Mallory, Dovey and Lueck agree that sharing a hunt camp with men can be a great experience. So, if you get an invitation, don’t send your regrets. But do move forward with your eyes wide open and your antenna up. Plus, know where your boundaries are. Some women are comfortable playing poker and joining in on the naughty jokes. Others prefer tamer stories being told around a campfire. By joining a group that’s right for you and then being a good citizen at hunt camp, you just may have the time of your life.
Secrets of a Successful Hunt Camp Experience
Make the most of your hunt with the following tips:
1. Be open and ready to laugh at yourself. If you’re a new hunter, you’ll probably do something silly. Just enjoy the experience and be ready to ask questions.
2. Don’t be too quick to get upset if you’re getting teased.
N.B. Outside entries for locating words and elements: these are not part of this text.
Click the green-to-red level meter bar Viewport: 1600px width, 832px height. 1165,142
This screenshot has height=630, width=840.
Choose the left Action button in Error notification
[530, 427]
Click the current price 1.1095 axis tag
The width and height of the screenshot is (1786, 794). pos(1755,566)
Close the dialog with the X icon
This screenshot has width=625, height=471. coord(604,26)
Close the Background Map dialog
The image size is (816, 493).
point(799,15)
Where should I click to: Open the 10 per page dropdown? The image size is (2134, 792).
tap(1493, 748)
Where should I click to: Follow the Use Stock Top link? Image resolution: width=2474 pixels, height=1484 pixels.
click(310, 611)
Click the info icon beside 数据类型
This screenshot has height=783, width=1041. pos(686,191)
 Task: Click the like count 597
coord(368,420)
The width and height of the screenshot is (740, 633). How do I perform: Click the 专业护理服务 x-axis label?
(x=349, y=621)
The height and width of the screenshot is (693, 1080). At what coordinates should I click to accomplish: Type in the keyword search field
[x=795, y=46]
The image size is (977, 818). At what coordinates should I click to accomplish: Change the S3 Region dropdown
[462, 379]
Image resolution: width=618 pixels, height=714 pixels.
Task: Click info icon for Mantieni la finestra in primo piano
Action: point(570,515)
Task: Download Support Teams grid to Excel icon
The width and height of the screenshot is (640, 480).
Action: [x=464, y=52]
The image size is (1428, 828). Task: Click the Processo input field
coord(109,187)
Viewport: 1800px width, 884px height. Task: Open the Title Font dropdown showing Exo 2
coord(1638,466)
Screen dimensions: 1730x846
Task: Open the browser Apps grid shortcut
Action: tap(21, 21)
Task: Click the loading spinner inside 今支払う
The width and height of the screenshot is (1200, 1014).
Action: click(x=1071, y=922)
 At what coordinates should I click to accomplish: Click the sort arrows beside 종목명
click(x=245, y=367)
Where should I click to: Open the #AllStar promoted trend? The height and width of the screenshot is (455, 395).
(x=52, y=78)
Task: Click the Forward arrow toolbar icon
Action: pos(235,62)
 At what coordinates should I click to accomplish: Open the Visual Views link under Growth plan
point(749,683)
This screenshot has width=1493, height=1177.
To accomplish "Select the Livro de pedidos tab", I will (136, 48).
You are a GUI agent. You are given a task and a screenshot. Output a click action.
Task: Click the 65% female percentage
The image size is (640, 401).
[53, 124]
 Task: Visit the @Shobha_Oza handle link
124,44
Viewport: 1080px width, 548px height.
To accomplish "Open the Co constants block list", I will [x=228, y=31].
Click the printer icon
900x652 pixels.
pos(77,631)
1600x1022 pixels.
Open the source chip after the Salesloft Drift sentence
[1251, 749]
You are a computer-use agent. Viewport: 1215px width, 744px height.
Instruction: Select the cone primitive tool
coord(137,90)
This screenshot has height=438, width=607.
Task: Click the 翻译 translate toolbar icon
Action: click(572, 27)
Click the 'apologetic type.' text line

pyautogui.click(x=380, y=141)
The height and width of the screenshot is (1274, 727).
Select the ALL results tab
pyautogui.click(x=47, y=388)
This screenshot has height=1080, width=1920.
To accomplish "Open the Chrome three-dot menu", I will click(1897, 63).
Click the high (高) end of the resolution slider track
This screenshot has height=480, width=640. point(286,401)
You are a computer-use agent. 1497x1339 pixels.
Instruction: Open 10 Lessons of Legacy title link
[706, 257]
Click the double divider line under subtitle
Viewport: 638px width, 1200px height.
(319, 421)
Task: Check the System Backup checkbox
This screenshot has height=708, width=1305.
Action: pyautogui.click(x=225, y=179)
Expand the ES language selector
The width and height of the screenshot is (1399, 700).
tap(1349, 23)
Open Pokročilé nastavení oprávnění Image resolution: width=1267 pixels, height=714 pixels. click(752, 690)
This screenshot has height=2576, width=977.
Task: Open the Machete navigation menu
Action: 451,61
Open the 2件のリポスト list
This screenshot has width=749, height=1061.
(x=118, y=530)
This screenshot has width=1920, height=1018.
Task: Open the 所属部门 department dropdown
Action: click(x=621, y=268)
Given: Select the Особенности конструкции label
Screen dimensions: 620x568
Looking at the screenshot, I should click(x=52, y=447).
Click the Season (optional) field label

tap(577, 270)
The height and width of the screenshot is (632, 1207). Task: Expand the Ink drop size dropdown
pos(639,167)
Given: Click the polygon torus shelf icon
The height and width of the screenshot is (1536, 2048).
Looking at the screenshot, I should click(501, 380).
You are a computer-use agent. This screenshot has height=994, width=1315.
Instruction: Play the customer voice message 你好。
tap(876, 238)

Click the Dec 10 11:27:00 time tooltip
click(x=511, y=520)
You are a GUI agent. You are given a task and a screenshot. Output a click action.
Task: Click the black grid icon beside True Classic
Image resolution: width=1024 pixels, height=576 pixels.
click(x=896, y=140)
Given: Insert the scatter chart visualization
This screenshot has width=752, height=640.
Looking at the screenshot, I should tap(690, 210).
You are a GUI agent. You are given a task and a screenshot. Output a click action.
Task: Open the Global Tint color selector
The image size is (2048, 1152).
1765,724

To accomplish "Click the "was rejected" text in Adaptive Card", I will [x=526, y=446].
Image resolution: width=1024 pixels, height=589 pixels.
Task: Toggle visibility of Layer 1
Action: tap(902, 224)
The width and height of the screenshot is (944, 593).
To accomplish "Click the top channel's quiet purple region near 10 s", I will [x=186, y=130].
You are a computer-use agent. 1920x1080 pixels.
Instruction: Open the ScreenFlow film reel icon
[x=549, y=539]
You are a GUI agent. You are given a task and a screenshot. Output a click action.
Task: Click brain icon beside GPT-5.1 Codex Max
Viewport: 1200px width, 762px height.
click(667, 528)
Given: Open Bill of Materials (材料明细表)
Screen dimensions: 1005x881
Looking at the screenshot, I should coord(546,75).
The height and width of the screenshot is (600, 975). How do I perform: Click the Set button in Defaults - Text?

Instead, step back and see what’s happening. What you might find is the men are making fun of the other men and themselves, too. They might be treating you like one of the gang.
1. If it’s your first time to go to a mostly male hunt camp, go with people you know and are comfortable with. Having a friend along for the ride can make it a lot less bumpy.
2. Don’t hog the bathroom, especially if you’re sharing those quarters. Spending 45 minutes blow drying your hair won’t win you friends at hunt camp. Be ready to pitch in with hunt camp chores, too.
1. Fine tune your radar to be aware of situations you want to avoid with the opposite sex.
2. Vet the hunt camp situation carefully before you go. Talk to the lodge owner, guide, outfitter or hunt camp coordinator. Ask questions about the sleeping arrangements, who will be on the hunt, what you should bring, and what duties you’ll be expected to handle.
All three women agreed that if you are uncomfortable with the language or behavior of the men at your hunt camp, speak up, especially if you feel that your safety is being threatened. If things don’t change, it’s time to talk to the person who is in charge of the hunt or find a new group to hunt with.